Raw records
▬▬▬

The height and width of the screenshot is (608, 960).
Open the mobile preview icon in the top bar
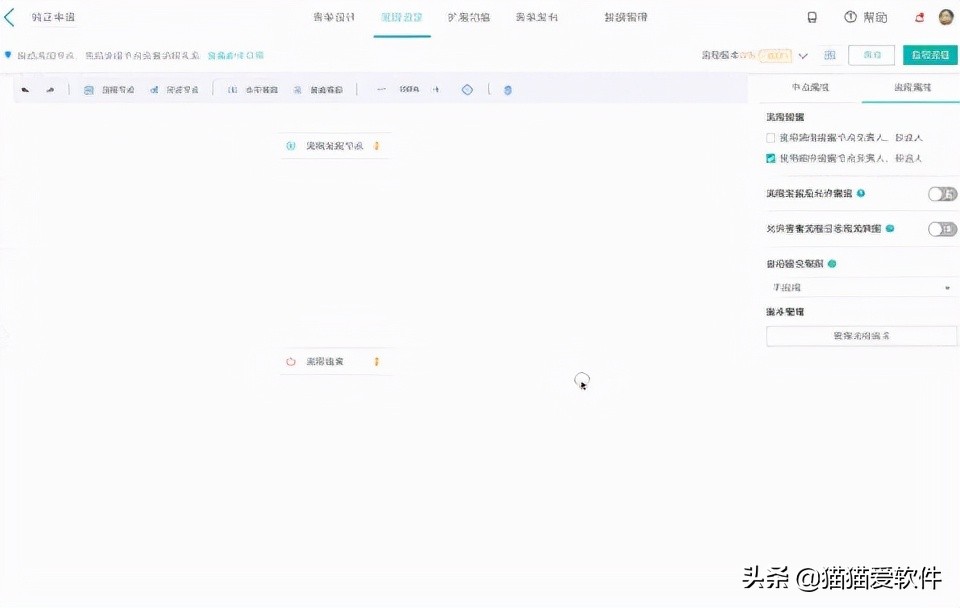tap(812, 16)
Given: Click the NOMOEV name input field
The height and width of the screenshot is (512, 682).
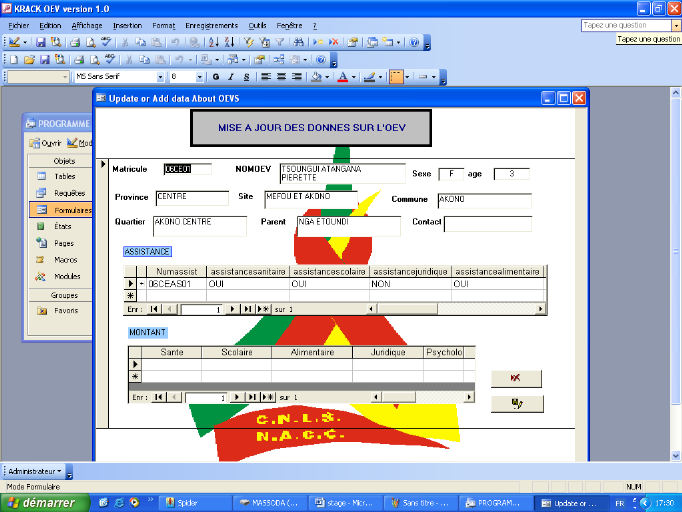Looking at the screenshot, I should (342, 174).
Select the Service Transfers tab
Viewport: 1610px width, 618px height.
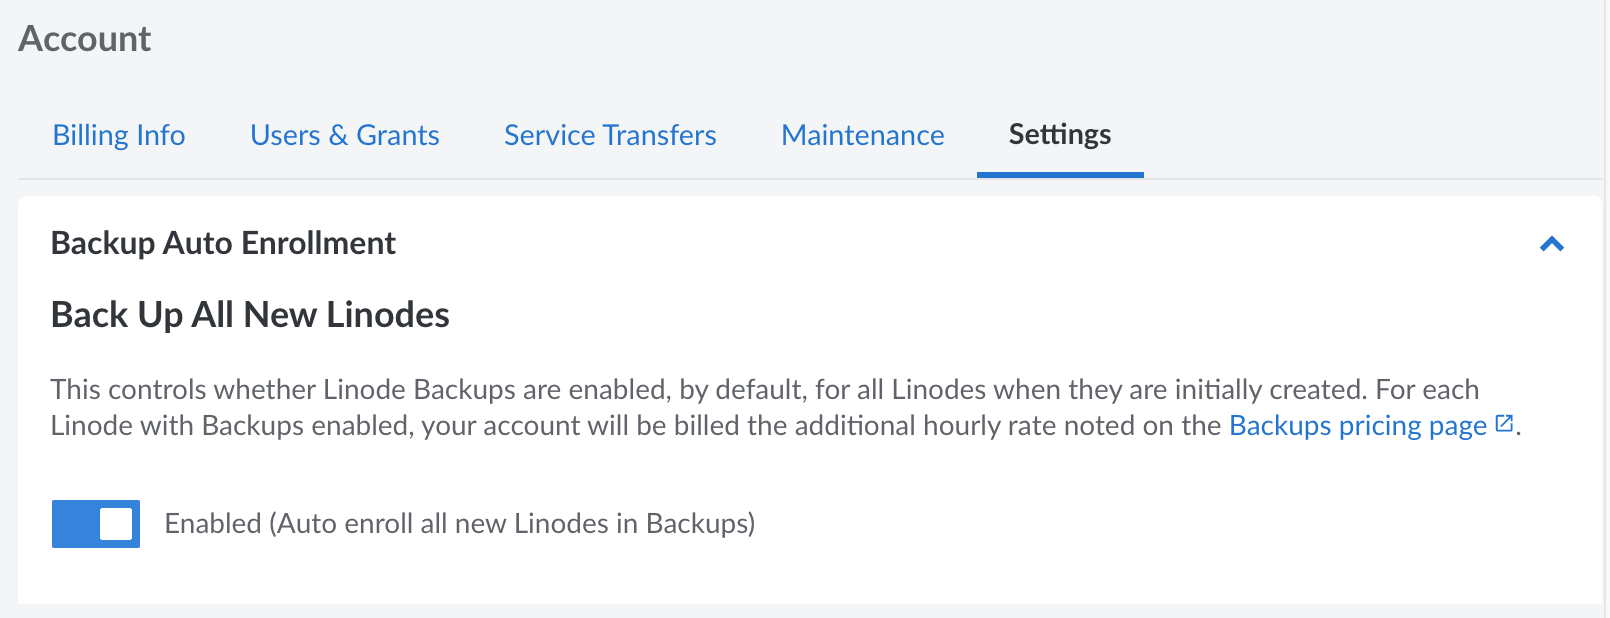[610, 135]
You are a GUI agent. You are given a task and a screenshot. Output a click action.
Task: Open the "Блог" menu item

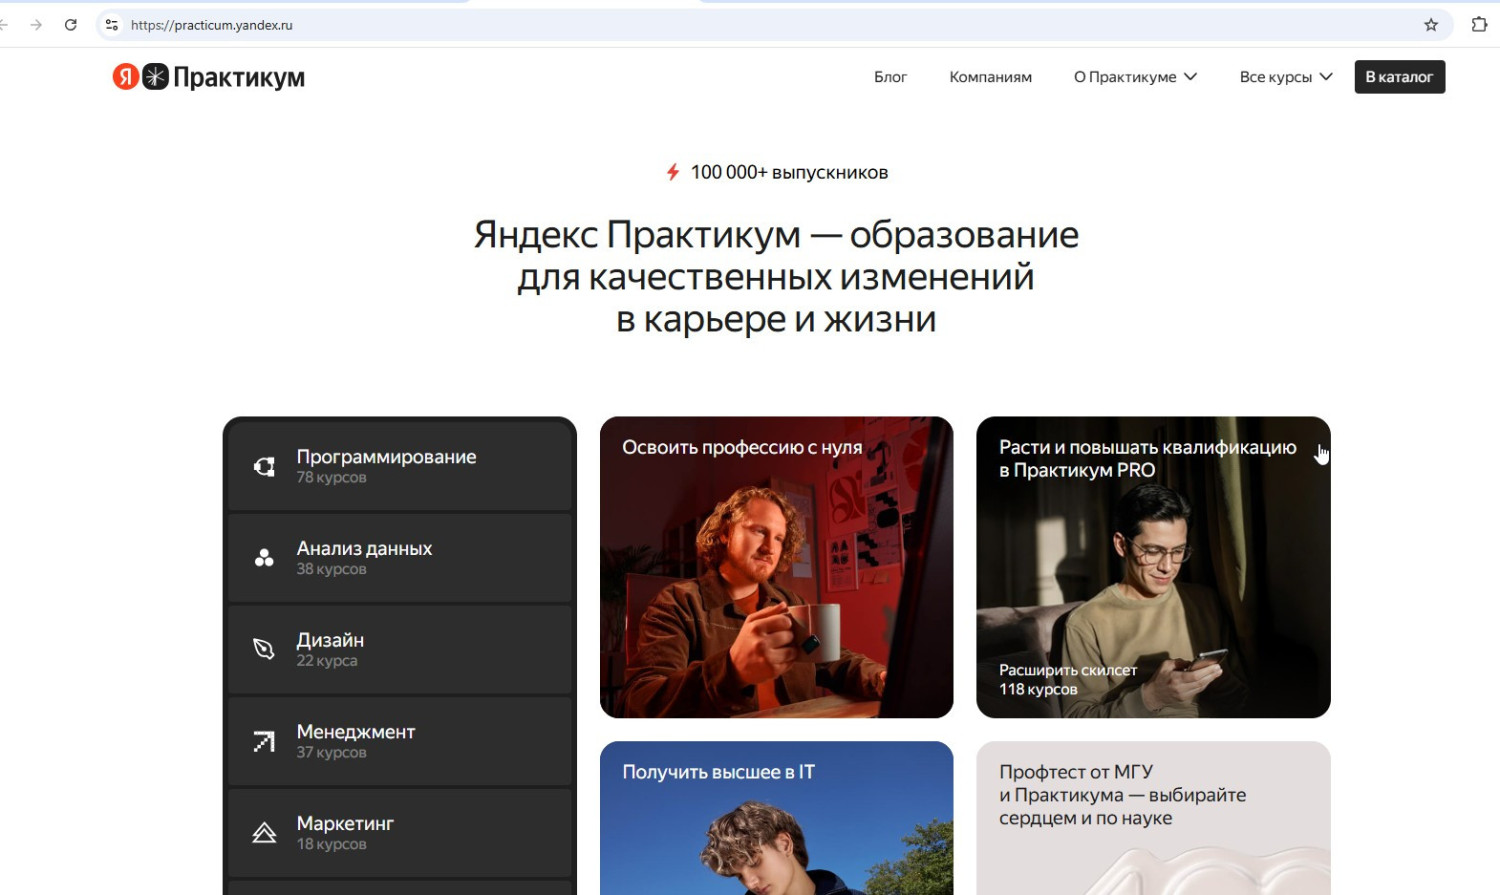(890, 77)
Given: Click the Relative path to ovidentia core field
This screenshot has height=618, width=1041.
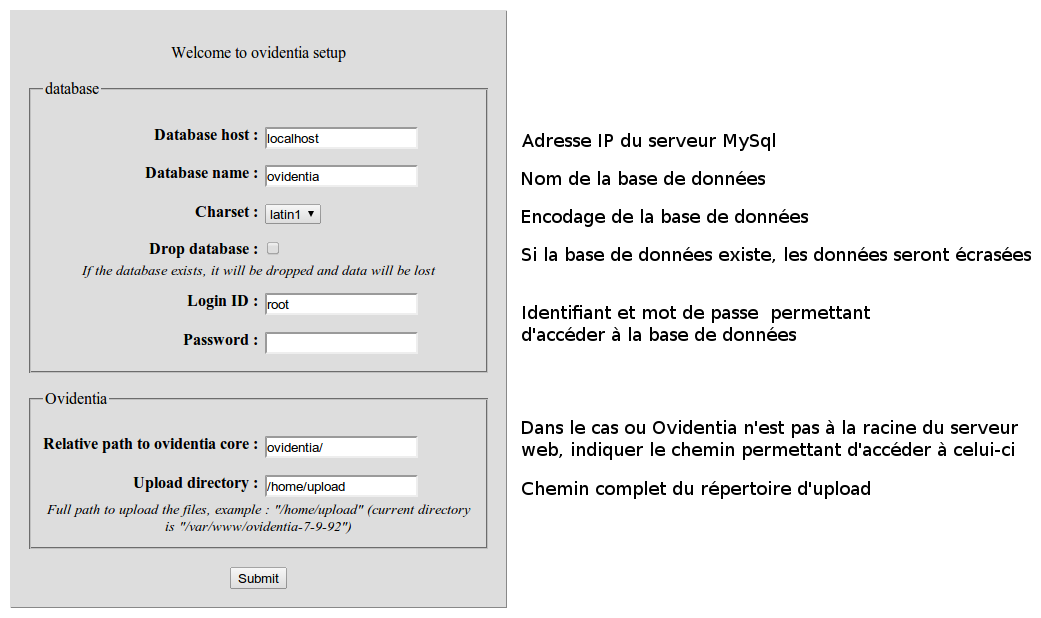Looking at the screenshot, I should pyautogui.click(x=340, y=446).
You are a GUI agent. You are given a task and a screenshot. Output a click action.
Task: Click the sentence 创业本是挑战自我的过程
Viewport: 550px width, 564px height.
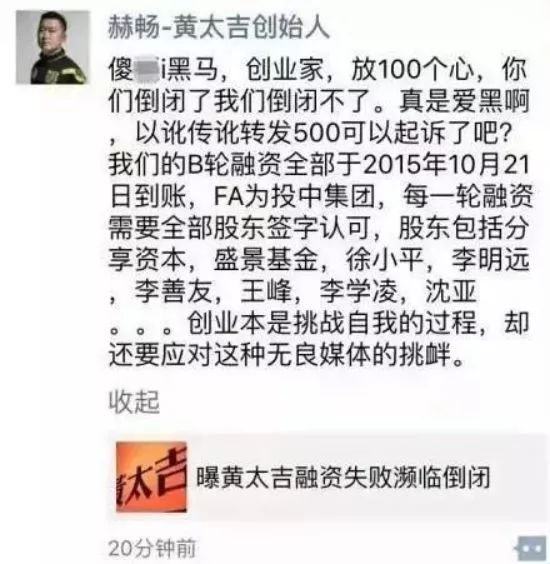pyautogui.click(x=333, y=323)
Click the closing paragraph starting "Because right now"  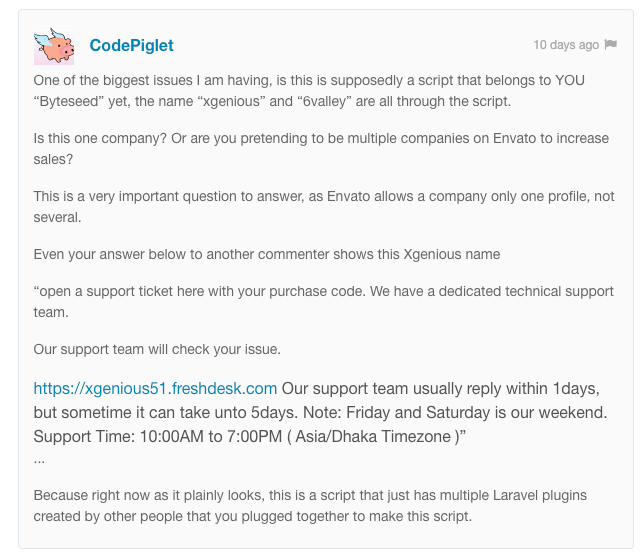click(310, 505)
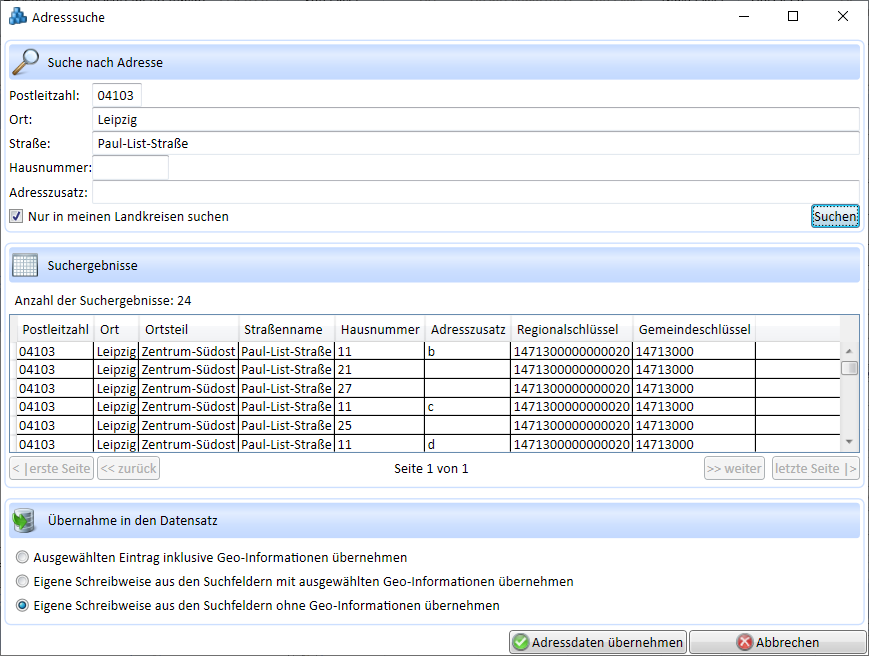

▬▬▬

> Requirement:
Convert the data, from its start through the line containing "should pyautogui.click(x=340, y=446).", into a JSON list of strings with one string per line and blank lines omitted. Leave the pictures out of the answer.

> The answer:
[
  "The height and width of the screenshot is (608, 960).",
  "Open the mobile preview icon in the top bar",
  "tap(812, 16)",
  "Given: Click the NOMOEV name input field",
  "The height and width of the screenshot is (512, 682).",
  "Looking at the screenshot, I should (342, 174).",
  "Select the Service Transfers tab",
  "Viewport: 1610px width, 618px height.",
  "[610, 135]",
  "You are a GUI agent. You are given a task and a screenshot. Output a click action.",
  "Task: Open the \"Блог\" menu item",
  "(890, 77)",
  "Given: Click the Relative path to ovidentia core field",
  "This screenshot has height=618, width=1041.",
  "Looking at the screenshot, I should pyautogui.click(x=340, y=446)."
]